La responsabilité du notaire a été rappelée par la Cour de cassation dans un arrêt du 13 décembre

Un jugement a prononcé le divorce d’un couple, homologué la convention définitive ainsi que l’état liquidatif établi par un notaire. Soutenant que des récompenses dues à la communauté par l’ex-épouse y avaient été omises, l’ex-époux a assigné cette dernière en paiement de ces sommes, reprochant également au notaire d’avoir failli à son obligation de conseil et lui réclamant réparation à hauteur des mêmes montants.
– Sur l’oubli des récompenses :
La cour d’appel (CA Poitiers, 16 mars 2011) a déclaré irrecevable la demande formée par l’époux, l’arrêt relevant que la convention définitive, signée par les parties, bénéficiait, avec le jugement d’homologation, de l’autorité de la chose jugée.
La Cour de cassation casse cet arrêt. Si la convention définitive homologuée ne peut être remise en cause, un époux divorcé demeure recevable à présenter une demande ultérieure tendant au partage complémentaire de biens communs ou de dettes communes omis dans l’état liquidatif homologué. (Violation par la cour d’appel de l’article 279 du Code civil).

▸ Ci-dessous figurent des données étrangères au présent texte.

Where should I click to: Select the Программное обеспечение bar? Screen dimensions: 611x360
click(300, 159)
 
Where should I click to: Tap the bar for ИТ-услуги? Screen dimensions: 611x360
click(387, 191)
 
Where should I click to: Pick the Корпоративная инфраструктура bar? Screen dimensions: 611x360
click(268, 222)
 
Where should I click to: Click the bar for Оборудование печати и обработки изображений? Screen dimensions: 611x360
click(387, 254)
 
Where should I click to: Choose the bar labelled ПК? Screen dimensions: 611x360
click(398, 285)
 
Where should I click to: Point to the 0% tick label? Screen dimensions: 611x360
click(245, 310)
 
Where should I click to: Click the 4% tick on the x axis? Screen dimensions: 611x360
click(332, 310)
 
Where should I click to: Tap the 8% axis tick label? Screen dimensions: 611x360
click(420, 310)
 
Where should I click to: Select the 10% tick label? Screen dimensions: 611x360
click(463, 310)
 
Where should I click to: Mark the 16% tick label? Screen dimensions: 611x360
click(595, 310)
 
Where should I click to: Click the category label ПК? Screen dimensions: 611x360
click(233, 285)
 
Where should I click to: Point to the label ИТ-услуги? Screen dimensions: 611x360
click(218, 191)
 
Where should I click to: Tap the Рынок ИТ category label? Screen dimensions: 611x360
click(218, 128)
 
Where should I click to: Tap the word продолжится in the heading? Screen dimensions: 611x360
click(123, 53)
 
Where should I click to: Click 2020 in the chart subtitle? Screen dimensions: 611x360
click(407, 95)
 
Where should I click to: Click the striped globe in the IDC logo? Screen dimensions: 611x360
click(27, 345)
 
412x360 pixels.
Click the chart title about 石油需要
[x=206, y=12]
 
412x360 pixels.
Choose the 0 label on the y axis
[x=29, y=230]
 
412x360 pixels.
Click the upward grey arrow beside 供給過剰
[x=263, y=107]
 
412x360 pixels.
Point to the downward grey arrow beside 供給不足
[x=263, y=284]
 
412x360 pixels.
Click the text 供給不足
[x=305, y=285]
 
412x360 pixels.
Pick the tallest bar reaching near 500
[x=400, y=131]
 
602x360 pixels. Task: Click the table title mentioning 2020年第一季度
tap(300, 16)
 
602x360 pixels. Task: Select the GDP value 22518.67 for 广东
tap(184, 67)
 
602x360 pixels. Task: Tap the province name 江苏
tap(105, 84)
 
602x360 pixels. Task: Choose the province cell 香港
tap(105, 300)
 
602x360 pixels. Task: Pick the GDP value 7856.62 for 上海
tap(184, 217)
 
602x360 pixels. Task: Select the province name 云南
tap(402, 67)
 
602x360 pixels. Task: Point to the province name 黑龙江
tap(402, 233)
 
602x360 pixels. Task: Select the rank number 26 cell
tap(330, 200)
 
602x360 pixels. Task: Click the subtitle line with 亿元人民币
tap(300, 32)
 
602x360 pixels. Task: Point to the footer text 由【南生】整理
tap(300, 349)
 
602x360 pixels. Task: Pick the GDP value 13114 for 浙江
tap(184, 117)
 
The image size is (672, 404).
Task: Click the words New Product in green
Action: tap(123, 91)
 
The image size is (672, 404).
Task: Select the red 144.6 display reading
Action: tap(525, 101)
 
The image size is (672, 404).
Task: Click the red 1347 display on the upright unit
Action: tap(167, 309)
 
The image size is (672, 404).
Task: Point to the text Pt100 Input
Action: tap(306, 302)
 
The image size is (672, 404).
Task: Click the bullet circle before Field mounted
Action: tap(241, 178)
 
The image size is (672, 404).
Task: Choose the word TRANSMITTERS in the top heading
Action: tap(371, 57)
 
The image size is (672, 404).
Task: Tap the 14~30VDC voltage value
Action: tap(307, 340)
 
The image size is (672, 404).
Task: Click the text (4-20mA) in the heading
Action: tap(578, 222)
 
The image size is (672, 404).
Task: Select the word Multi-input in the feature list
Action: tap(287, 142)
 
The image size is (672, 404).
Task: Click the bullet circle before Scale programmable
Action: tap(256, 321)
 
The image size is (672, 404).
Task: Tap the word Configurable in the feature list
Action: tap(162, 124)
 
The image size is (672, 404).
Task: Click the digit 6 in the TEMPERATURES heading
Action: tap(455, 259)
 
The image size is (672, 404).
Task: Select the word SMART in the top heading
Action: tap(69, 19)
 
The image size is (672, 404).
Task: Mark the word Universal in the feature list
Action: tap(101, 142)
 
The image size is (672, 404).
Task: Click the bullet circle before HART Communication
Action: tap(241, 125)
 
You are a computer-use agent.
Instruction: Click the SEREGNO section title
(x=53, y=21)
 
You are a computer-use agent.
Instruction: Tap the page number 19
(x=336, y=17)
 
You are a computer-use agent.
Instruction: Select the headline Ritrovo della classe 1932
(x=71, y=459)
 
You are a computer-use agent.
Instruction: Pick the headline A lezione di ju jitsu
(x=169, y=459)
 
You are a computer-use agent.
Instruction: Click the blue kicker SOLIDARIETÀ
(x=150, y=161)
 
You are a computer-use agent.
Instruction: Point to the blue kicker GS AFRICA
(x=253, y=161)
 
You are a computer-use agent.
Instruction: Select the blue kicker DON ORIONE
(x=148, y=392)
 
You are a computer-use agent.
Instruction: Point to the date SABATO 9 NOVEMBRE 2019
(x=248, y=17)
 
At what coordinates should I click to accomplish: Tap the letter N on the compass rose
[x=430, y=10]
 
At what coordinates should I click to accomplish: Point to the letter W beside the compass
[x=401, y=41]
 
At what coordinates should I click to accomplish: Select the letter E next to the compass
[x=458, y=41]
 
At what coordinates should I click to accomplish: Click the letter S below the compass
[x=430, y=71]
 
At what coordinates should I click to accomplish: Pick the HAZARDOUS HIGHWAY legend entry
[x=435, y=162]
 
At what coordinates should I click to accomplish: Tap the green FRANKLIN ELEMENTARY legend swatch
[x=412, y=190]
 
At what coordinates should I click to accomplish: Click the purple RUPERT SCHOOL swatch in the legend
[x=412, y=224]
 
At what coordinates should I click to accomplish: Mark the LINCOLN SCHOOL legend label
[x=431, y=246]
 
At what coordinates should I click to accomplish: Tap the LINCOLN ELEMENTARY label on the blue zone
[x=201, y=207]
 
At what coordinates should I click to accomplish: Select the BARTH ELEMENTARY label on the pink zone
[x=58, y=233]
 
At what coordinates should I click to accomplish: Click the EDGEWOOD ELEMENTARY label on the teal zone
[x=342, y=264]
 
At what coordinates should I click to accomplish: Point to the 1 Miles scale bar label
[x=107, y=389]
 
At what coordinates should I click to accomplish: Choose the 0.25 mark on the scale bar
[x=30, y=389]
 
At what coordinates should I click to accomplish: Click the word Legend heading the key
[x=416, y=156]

– Sur la responsabilité du notaire :
Pour juger que le notaire n’avait pas failli à ses obligations professionnelles, l’arrêt d’appel énonce, d’une part, que l’époux, chef d’entreprise agricole avisé, connaissait parfaitement les mécanismes bancaires et financiers et était ainsi en mesure de défendre ses intérêts au cours de la procédure en divorce et pendant la phase de liquidation du régime matrimonial, d’autre part, que le notaire n’était pas en mesure de connaître tous les modes de financement des biens propres et communs dont disposaient les époux en sorte qu’il incombait à l’ex-époux, ainsi que l’a fait l’ex-épouse, de signaler spontanément à l’officier ministériel les financements réalisés par la communauté en faveur des biens propres de son conjoint.

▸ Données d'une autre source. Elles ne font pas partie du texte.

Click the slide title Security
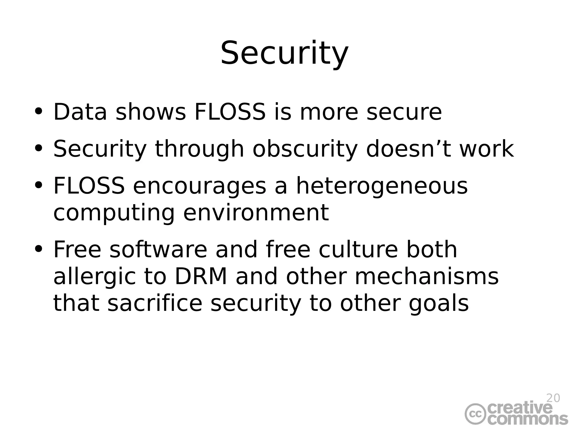(x=284, y=53)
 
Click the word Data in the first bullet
(x=80, y=112)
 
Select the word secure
(x=404, y=112)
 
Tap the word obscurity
(x=305, y=149)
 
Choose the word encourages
(x=199, y=186)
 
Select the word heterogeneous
(x=382, y=186)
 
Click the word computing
(x=114, y=213)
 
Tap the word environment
(x=256, y=213)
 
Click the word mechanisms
(x=426, y=277)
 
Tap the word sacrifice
(x=154, y=303)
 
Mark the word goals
(x=438, y=304)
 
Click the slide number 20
(x=553, y=398)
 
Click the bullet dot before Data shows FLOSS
(x=38, y=111)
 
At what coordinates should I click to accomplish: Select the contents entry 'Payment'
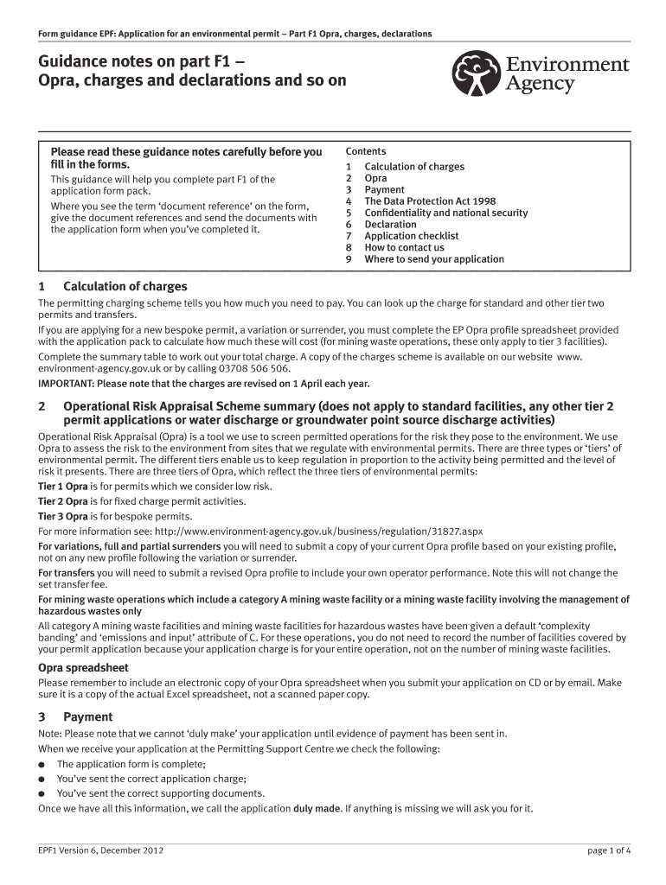tap(384, 190)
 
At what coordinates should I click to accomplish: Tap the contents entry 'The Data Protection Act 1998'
tap(430, 201)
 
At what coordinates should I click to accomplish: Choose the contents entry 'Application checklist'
tap(411, 236)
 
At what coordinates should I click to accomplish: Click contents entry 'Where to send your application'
tap(433, 259)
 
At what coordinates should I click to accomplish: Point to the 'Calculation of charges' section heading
tap(125, 286)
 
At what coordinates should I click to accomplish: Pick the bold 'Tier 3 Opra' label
tap(63, 516)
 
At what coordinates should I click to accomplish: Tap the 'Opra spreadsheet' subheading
tap(83, 667)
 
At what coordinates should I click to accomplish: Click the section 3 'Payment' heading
tap(87, 716)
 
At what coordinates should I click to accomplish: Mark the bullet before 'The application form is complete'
tap(42, 765)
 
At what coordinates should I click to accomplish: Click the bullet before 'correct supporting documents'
tap(42, 793)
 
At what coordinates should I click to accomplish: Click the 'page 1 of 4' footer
tap(609, 850)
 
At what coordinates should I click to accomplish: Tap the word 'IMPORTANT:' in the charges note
tap(66, 383)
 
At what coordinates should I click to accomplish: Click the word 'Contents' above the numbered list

La Cour de cassation censure l’arrêt : il incombait au notaire, quelles que soient les compétences personnelles des parties, de s’enquérir auprès d’elles du point de savoir si les biens leur revenant en propre avaient été financés, en tout ou partie, par la communauté, et, le cas échéant, de se faire communiquer tout acte utile. (Violation par la cour d’appel de l’article 1382 du Code civil).